Restate each of the lines given below, word for word.
===
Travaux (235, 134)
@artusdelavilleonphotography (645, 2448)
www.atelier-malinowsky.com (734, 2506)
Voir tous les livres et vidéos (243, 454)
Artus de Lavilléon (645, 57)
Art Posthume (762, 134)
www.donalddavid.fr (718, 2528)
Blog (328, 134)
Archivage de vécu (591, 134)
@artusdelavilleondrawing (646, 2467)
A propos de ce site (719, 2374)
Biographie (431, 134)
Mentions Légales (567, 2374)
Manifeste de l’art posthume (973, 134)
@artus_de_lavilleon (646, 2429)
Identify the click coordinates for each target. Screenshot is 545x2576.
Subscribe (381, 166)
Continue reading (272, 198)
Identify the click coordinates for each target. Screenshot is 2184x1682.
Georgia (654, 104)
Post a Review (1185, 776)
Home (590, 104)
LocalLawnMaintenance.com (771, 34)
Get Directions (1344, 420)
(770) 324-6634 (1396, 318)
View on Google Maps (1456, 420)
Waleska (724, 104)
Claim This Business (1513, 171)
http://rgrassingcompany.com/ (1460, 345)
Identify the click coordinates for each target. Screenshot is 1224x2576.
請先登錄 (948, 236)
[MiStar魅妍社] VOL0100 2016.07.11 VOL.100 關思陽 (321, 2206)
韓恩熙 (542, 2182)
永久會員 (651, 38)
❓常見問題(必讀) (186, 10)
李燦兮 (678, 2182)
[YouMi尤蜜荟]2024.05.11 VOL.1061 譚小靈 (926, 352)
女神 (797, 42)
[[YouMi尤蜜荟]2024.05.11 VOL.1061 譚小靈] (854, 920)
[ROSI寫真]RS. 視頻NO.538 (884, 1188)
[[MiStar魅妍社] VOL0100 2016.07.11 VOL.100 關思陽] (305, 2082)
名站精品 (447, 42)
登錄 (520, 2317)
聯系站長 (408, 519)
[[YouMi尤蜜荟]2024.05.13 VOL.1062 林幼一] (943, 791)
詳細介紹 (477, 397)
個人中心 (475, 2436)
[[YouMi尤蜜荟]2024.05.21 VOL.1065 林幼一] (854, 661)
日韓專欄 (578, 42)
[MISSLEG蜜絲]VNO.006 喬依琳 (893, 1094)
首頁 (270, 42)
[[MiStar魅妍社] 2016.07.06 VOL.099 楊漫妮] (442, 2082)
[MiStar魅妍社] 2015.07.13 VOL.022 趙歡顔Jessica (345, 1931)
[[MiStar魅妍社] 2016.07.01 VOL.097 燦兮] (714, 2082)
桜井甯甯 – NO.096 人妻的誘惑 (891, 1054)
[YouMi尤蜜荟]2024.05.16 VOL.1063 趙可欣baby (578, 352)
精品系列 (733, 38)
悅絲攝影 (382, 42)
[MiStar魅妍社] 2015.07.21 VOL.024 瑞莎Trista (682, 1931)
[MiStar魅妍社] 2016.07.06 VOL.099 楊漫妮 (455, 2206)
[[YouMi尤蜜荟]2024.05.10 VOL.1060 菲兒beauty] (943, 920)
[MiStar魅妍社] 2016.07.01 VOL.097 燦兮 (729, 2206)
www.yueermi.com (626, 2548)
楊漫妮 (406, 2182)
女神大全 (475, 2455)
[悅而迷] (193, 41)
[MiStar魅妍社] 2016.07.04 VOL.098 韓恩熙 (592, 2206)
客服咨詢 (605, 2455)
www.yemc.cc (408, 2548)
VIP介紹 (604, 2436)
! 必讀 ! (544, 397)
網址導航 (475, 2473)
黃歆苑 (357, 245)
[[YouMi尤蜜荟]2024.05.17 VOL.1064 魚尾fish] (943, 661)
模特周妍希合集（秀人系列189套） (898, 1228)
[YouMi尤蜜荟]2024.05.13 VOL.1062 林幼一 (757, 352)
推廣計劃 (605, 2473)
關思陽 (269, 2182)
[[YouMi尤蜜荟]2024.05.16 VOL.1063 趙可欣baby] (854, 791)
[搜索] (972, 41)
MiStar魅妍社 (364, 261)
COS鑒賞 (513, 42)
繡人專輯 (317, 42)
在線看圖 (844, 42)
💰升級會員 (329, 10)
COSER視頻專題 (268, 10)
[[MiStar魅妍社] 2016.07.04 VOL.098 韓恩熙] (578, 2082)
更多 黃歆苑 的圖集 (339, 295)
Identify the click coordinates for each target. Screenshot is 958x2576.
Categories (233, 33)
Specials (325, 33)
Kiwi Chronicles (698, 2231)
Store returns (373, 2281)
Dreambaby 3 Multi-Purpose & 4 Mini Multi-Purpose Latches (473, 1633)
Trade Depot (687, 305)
===
- **Answer space**:
Travaux (235, 134)
@artusdelavilleonphotography (645, 2448)
www.atelier-malinowsky.com (734, 2506)
Voir tous les livres et vidéos (243, 454)
Artus de Lavilléon (645, 57)
Art Posthume (762, 134)
www.donalddavid.fr (718, 2528)
Blog (328, 134)
Archivage de vécu (591, 134)
@artusdelavilleondrawing (646, 2467)
A propos de ce site (719, 2374)
Biographie (431, 134)
Mentions Légales (567, 2374)
Manifeste de l’art posthume (973, 134)
@artus_de_lavilleon (646, 2429)
Identify the click coordinates for each target. Screenshot is 545x2576.
Subscribe (381, 166)
Continue reading (272, 198)
Identify the click coordinates for each target. Screenshot is 2184x1682.
Georgia (654, 104)
Post a Review (1185, 776)
Home (590, 104)
LocalLawnMaintenance.com (771, 34)
Get Directions (1344, 420)
(770) 324-6634 (1396, 318)
View on Google Maps (1456, 420)
Waleska (724, 104)
Claim This Business (1513, 171)
http://rgrassingcompany.com/ (1460, 345)
Identify the click coordinates for each target. Screenshot is 1224x2576.
請先登錄 (948, 236)
[MiStar魅妍社] VOL0100 2016.07.11 VOL.100 關思陽 (321, 2206)
韓恩熙 (542, 2182)
永久會員 (651, 38)
❓常見問題(必讀) (186, 10)
李燦兮 (678, 2182)
[YouMi尤蜜荟]2024.05.11 VOL.1061 譚小靈 (926, 352)
女神 (797, 42)
[[YouMi尤蜜荟]2024.05.11 VOL.1061 譚小靈] (854, 920)
[ROSI寫真]RS. 視頻NO.538 (884, 1188)
[[MiStar魅妍社] VOL0100 2016.07.11 VOL.100 關思陽] (305, 2082)
名站精品 (447, 42)
登錄 (520, 2317)
聯系站長 (408, 519)
[[YouMi尤蜜荟]2024.05.13 VOL.1062 林幼一] (943, 791)
詳細介紹 (477, 397)
個人中心 (475, 2436)
[[YouMi尤蜜荟]2024.05.21 VOL.1065 林幼一] (854, 661)
日韓專欄 (578, 42)
[MISSLEG蜜絲]VNO.006 喬依琳 (893, 1094)
首頁 (270, 42)
[[MiStar魅妍社] 2016.07.06 VOL.099 楊漫妮] (442, 2082)
[MiStar魅妍社] 2015.07.13 VOL.022 趙歡顔Jessica (345, 1931)
[[MiStar魅妍社] 2016.07.01 VOL.097 燦兮] (714, 2082)
桜井甯甯 – NO.096 人妻的誘惑 (891, 1054)
[YouMi尤蜜荟]2024.05.16 VOL.1063 趙可欣baby (578, 352)
精品系列 (733, 38)
悅絲攝影 (382, 42)
[MiStar魅妍社] 2015.07.21 VOL.024 瑞莎Trista (682, 1931)
[MiStar魅妍社] 2016.07.06 VOL.099 楊漫妮 (455, 2206)
[[YouMi尤蜜荟]2024.05.10 VOL.1060 菲兒beauty] (943, 920)
[MiStar魅妍社] 2016.07.01 VOL.097 燦兮 (729, 2206)
www.yueermi.com (626, 2548)
楊漫妮 (406, 2182)
女神大全 (475, 2455)
[悅而迷] (193, 41)
[MiStar魅妍社] 2016.07.04 VOL.098 韓恩熙 (592, 2206)
客服咨詢 (605, 2455)
www.yemc.cc (408, 2548)
VIP介紹 (604, 2436)
! 必讀 ! (544, 397)
網址導航 (475, 2473)
黃歆苑 (357, 245)
[[YouMi尤蜜荟]2024.05.17 VOL.1064 魚尾fish] (943, 661)
模特周妍希合集（秀人系列189套） (898, 1228)
[YouMi尤蜜荟]2024.05.13 VOL.1062 林幼一 (757, 352)
推廣計劃 (605, 2473)
關思陽 (269, 2182)
[[YouMi尤蜜荟]2024.05.16 VOL.1063 趙可欣baby] (854, 791)
[搜索] (972, 41)
MiStar魅妍社 (364, 261)
COS鑒賞 (513, 42)
繡人專輯 (317, 42)
在線看圖 (844, 42)
💰升級會員 (329, 10)
COSER視頻專題 (268, 10)
[[MiStar魅妍社] 2016.07.04 VOL.098 韓恩熙] (578, 2082)
更多 黃歆苑 的圖集 (339, 295)
Identify the click coordinates for each target. Screenshot is 958x2576.
Categories (233, 33)
Specials (325, 33)
Kiwi Chronicles (698, 2231)
Store returns (373, 2281)
Dreambaby 3 Multi-Purpose & 4 Mini Multi-Purpose Latches (473, 1633)
Trade Depot (687, 305)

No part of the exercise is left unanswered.